After being relegated to approaching the case from a more paranormal angle, Keiko seeks the assistance of Kagenuma (Ryuhei Matsuda), a sullen young man with the ability to read peoples' minds, as well as enter their dreams. Although extremely hesitant to use his abilities at first, Kagenuma reluctantly joins the hunt to track down 0 after his influence starts to reach Keiko's colleagues.

I'm always a little leery of films about the world of dreams, because for a good chunk of the time, they end up using this an excuse to cheat their way through the entire story. Lucky for us, Nightmare Detective treats this premise not so much as a gimmicky crutch as it does a backdrop against which more thought-provoking themes are set. Though it is at heart a combination detective drama and gore-soaked horror flick, Nightmare Detective finds room for some intriguing commentary on human nature, specifically on life in Japan. The story deals quite a bit with repressed memories and cast-aside feelings, as well as with the consequences of revisiting them. With 0's first two victims being a lonely twentysomething and a pudgy salaryman, both of whom come in contact with 0 due to a shared desire to commit suicide, it doesn't take a rocket scientist to figure out that Tsukamoto sees society in Japan as being more than a little stifling. Tsukamoto hypothesizes that after we take a good, long look at our inner selves, we're not going to be happy with what we see, an idea that results in the thematic floodgates opening wide.

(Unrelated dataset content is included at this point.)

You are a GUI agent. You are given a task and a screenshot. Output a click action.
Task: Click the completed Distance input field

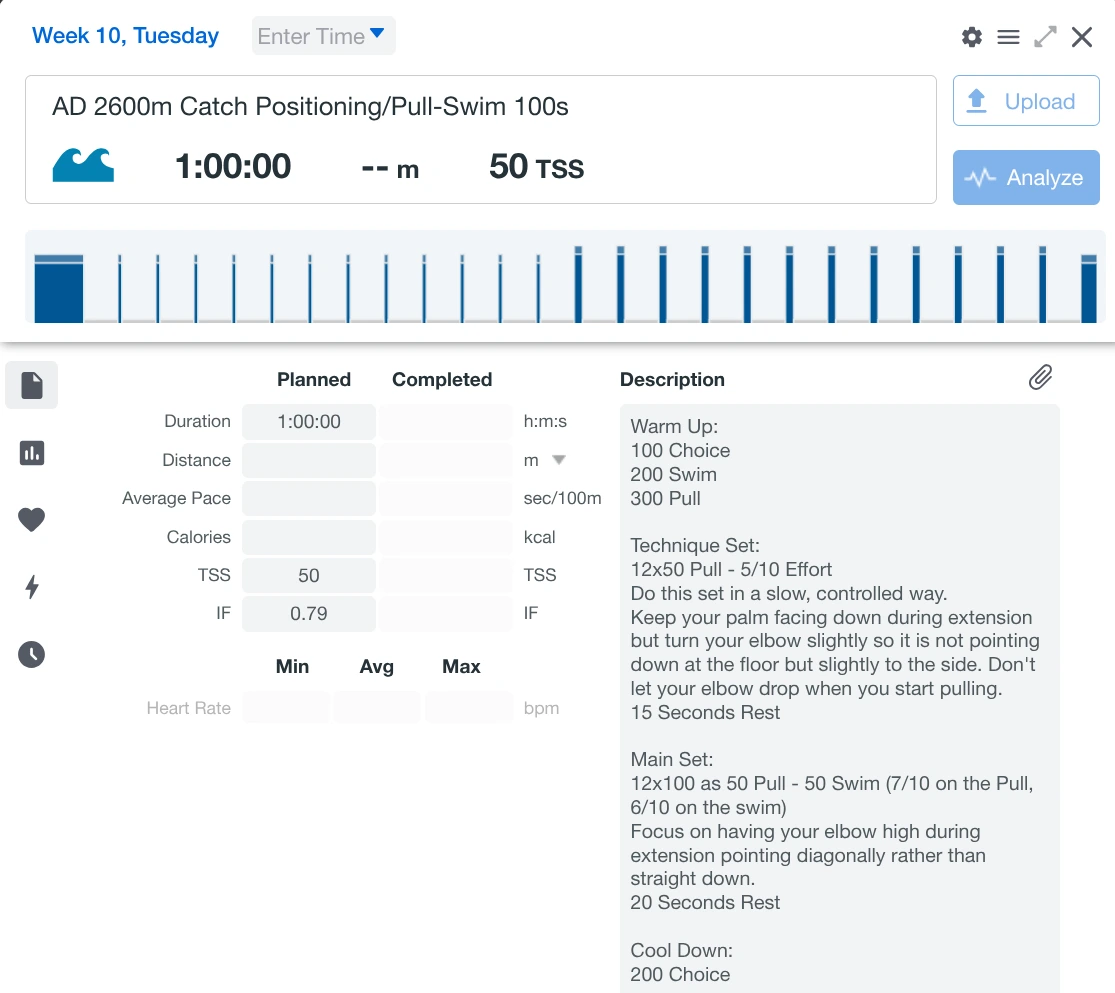(445, 460)
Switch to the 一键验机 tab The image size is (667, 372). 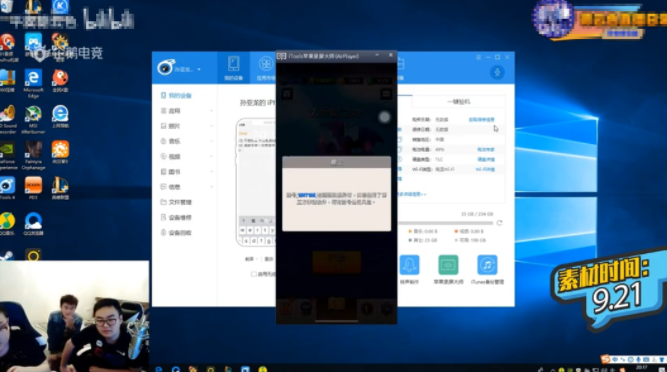click(459, 102)
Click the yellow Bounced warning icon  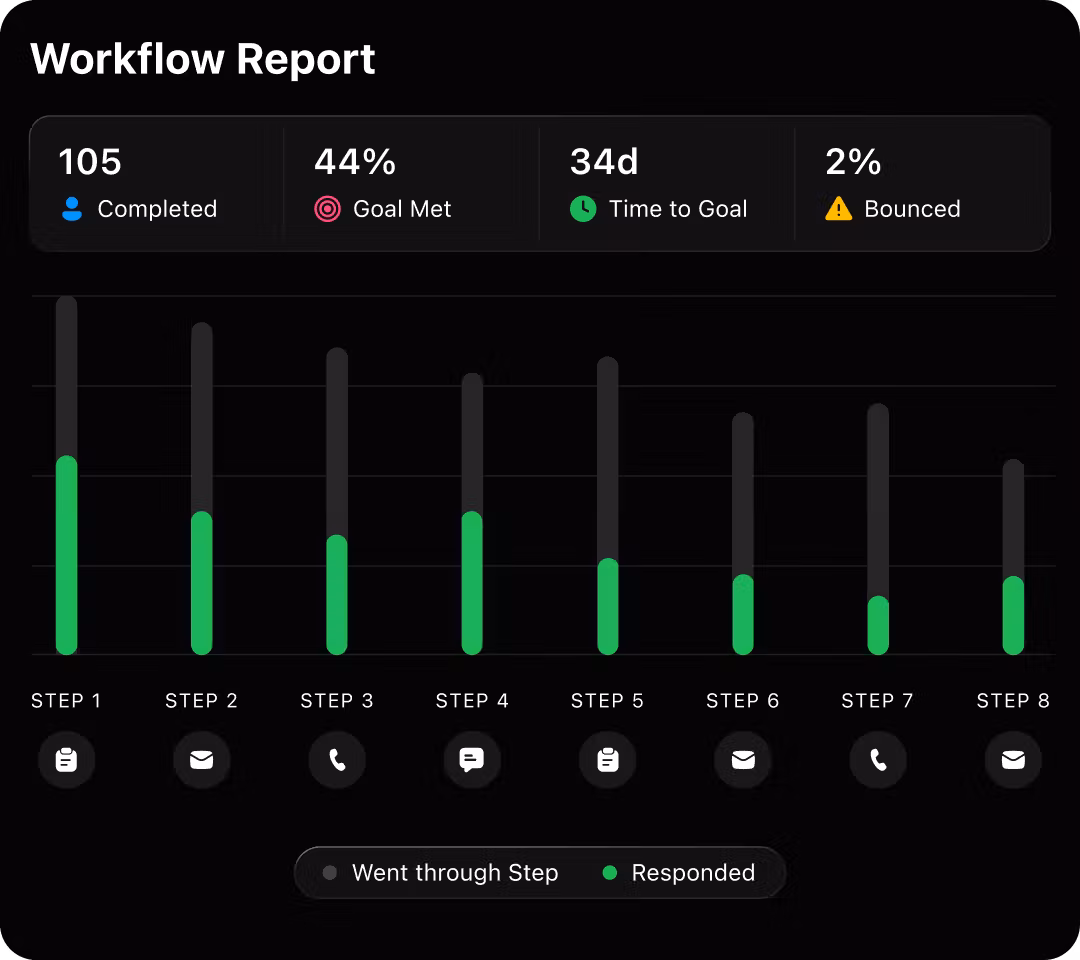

Ruminations on our tormented psyches aside, Nightmare Detective comes across as a pretty solid thriller. The characters are stocked with familiar archetypes, from the female cop with something to prove to the sexist superior who thinks she's hardly capable of opening a door. Still, though these personalities are more than a little dusty, the performances at least make them a more bearable. Hitomi is about ten tons of adorable and handles herself well as the increasingly determined Keiko. Tsukamoto himself offers up a moody turn as the enigmatic 0, whose background may not be as black-and-white as the authorities hunting him may expect. I wasn't so impressed, however, by Matsuda's performance as the eponymous sleuth, which goes for being wounded and badass at the same time, yet comes across with all the sensitivity and sympathy of a whiny six-year-old whose ice cream fell on the sidewalk. Also, the jerky cinematography is irksome at times (although it is quite effective in hiding the detailed appearance of a monster that rears its ugly head a couple times throughout the story).

I may not be one to sing Tsukamoto's praises, but I can't deny that as a filmmaker, he shows the drive and energy to dive headfirst into shifty territory and come out with something worth watching at least once. In the case of Nightmare Detective, this something goes beyond being a morbid curiosity and emerges as a pretty fleshed-out freakfest.